Benin City smells like when you dice garlic into extra-hot vegetable oil. The people there are literally 'not your mate' (they let you know this every chance they get): from the guy who gives you directions and when you say thank you, he says ‘I hear’ in a manner that is so apathetic, you cannot help but feel a sense of condescension, to the pot-bellied cabbie who is obnoxiously singing long to the radio as P-Square’s extinct hit from the 19th century, Busy Body, plays and then a man riding a jeep turns the bend suddenly and narrowly avoids hitting him and he laughs hysterically and says, ‘no be who dey ride big car na who get sense’, ‘it is not the person that drives a big car that has sense.’ Or the old lady who owns the restaurant and sees you standing and asks why they have not attended to you and you point at the queue in front of you and she tells you, ‘e be like say hungry never do you.’ And she goes ahead to do the same thing with all three people on queue.
There is an air of calmness. It’s almost as if they know that there is absolutely nothing to be in a hurry about. They are not quick to laugh even though to you, the visitor, almost everything they say is hilarious. Like in a bus ride, a girl sitting in the back tells the driver to stop and he drives a bit further before he finally does but she remains seated and he looks at her and says ‘no be you say you wan stop?’ and the girl says, ‘as you don pass the place wey I wan stop now, wetin you wan make I do?’ and the driver says, ‘okay, make I dey go?’ To which the girl, dressed in a dashiki, altered so much, it now looks more like a bikini, begins to storm out of the bus. Once she’s gone, the driver hisses and snidely remarks, ‘I for carry her reach New Bini.’

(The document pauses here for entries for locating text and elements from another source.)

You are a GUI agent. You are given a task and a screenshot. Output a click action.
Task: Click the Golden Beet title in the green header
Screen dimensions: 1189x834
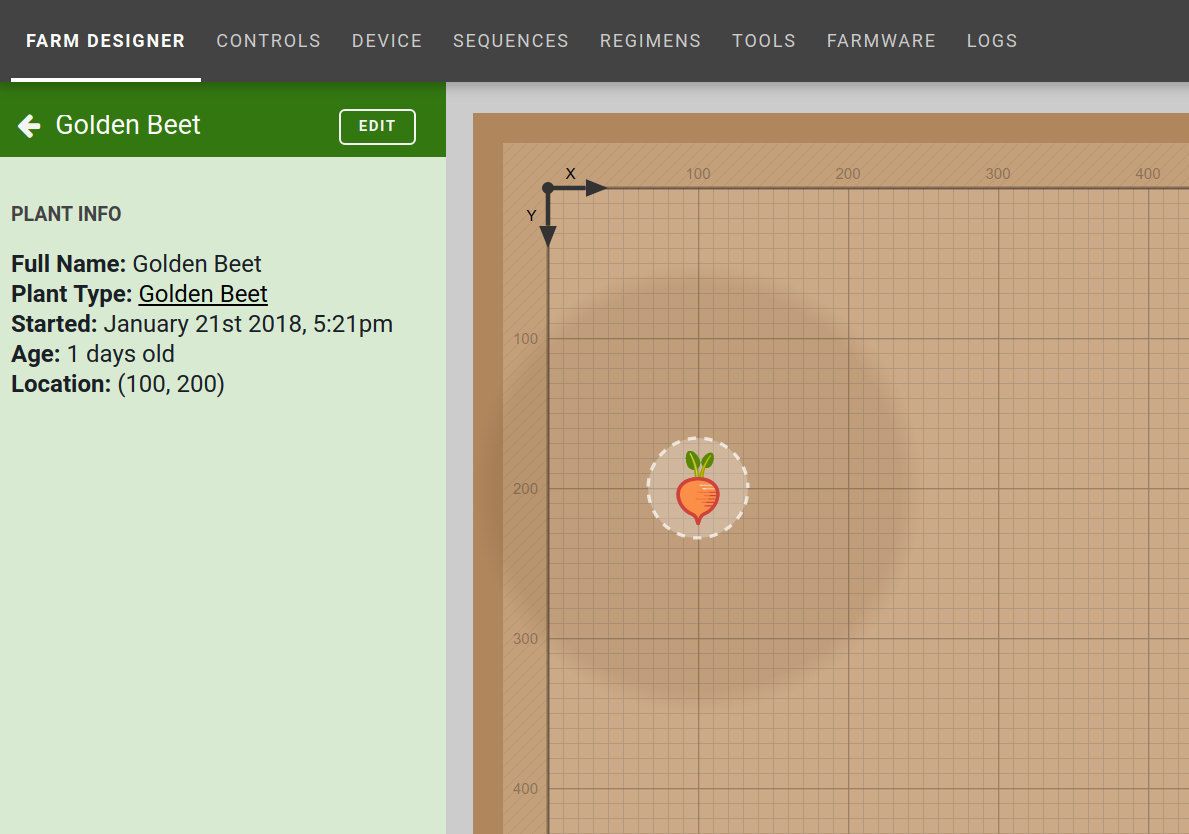click(x=128, y=125)
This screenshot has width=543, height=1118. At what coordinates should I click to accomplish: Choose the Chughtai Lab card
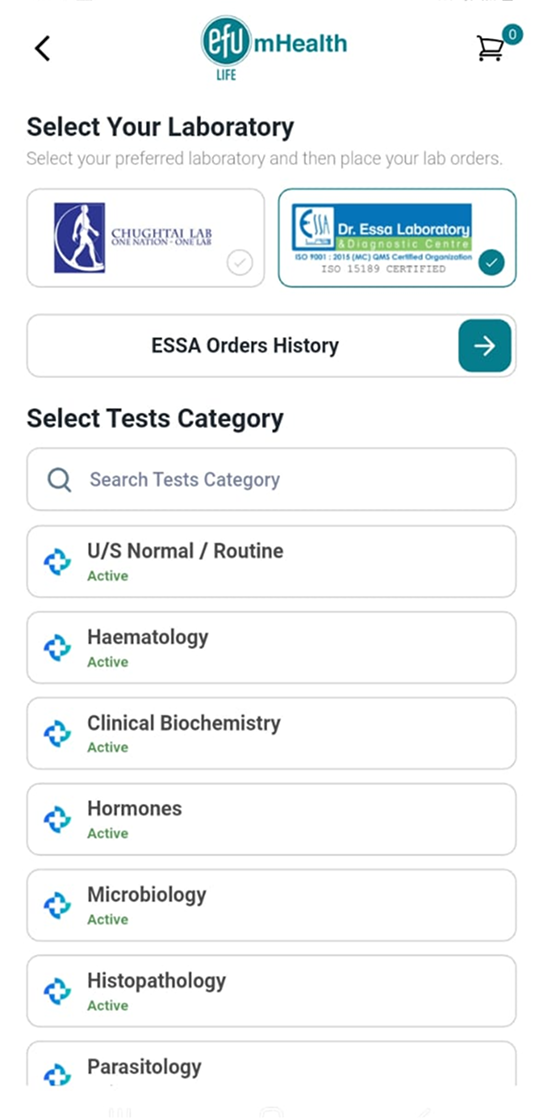[x=145, y=238]
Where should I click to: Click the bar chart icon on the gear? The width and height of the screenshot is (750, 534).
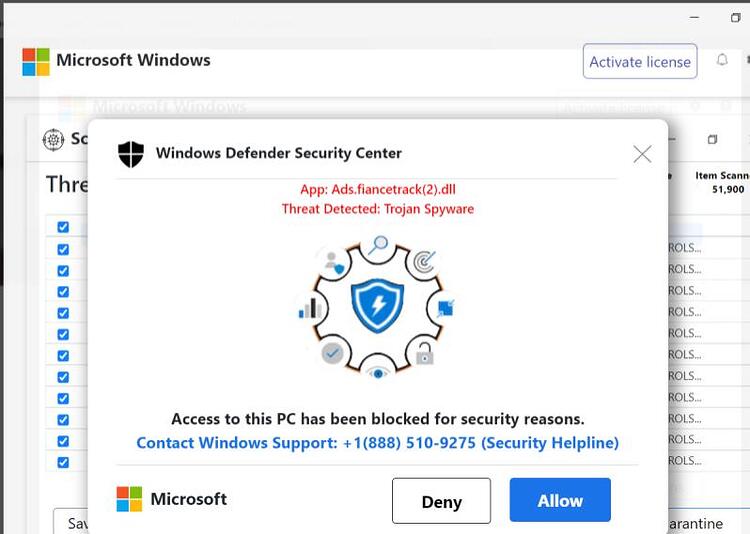309,308
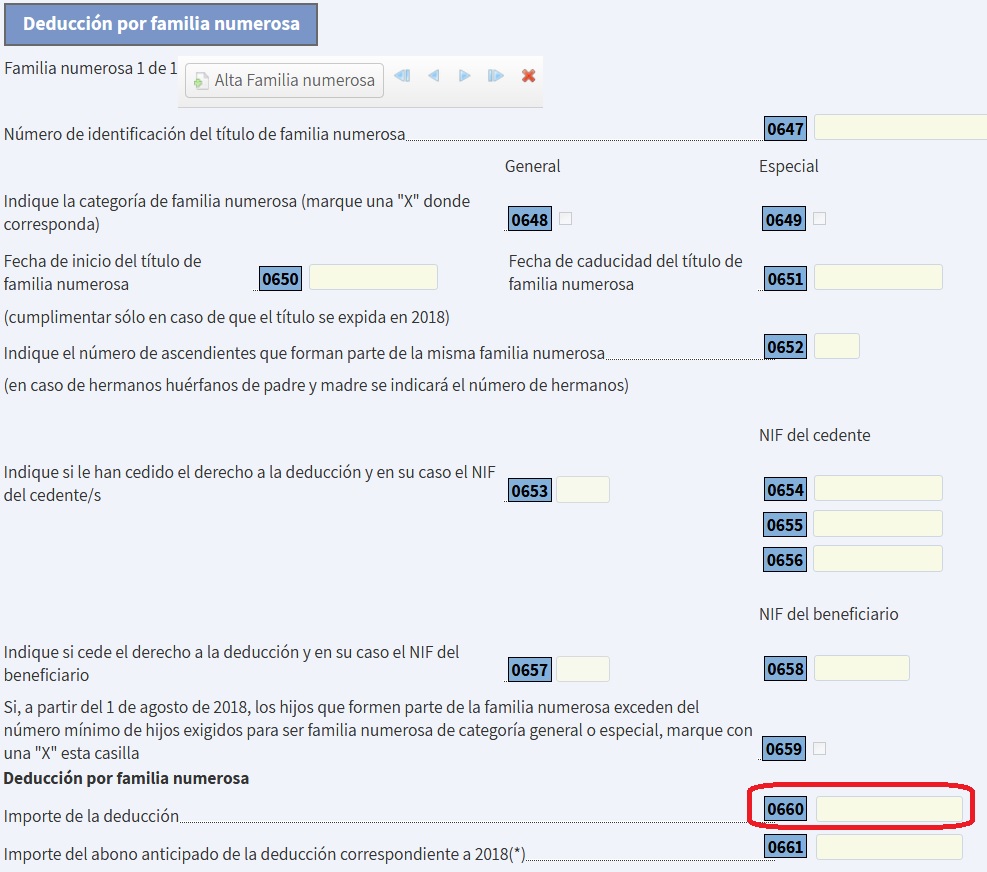Click the Importe de la deducción field 0660

click(889, 809)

Even the students are not playing. There are only a few speed bumps along the road leading to the University of Benin, and to the University Teaching Hospital, there are none. The city tells you, ‘Nobody gives a shit, take care of yourself.’ Or more like, ‘take care of yourself, Idiot.’ The students are unflustered by this and unflustered by everything, very unlike many Nigerian university students. It hardly seems as though anything worries them. They saunter around, dressed in whatever the hell they like, waiting for you or a bus driver or a conductor or a fellow student or anybody at all to provoke them, waiting to give you a piece of their mind. The proportion of students in the University of Benin who dress as though they know about decency or propriety or even piety is more or less negligible. In Nigerian universities, you often find that female students in year one and generally pious female students, the ones called SU dress obviously: long black skirts and large, leather long sleeved shirts or long black shirt and a huge parachute of a hijab whose one single job is to hide every cleavage or idea of cleavages attempting to rear its ugly head, you can’t miss them. At Uniben, however, the case is different. I did not see a single lady dressed as an SU or in a hijab, fancy or parachute. Even the dashikis that many ladies wore had been severely altered so that it looked like lingerie.
Benin City is also a place where fetishism thrives. I heard of this many times before. People make jokes about it. There are pictures that normally circulate on Facebook, there is one of some Edo woman tying red clothing around an electric pole and the caption reading: Oya PHCN, if dem born una well come cut light. Maybe this is the reason you feel the calmness ― there is nothing to fear. It is not something they hide even. They talk freely about it in buses and cabs. For example, the same fat, obnoxious cabbie who was laughing and saying it is not who drives big cars that have sense, when asked what he would have done if the big car had hit him and had caused an accident, said ‘na bird I be na. No be to fly comot?’ I was scared of this fetishism a bit on the day I was to leave. I needed to check out as early as 6 in the morning to catch the car coming back and at that time it was still dark, the sun was yet to rise. I devised a plan: I wore a black shirt on a black trouser and that solved my paranoia. The few people I met as I walked from my hotel to the ju1nction to get a cab heading to the park swayed off my path. When you live in Rome…
It is a nice city, Benin. It is full of history and art and signs and wonders, as well as good people who would make you laugh regardless of your mood.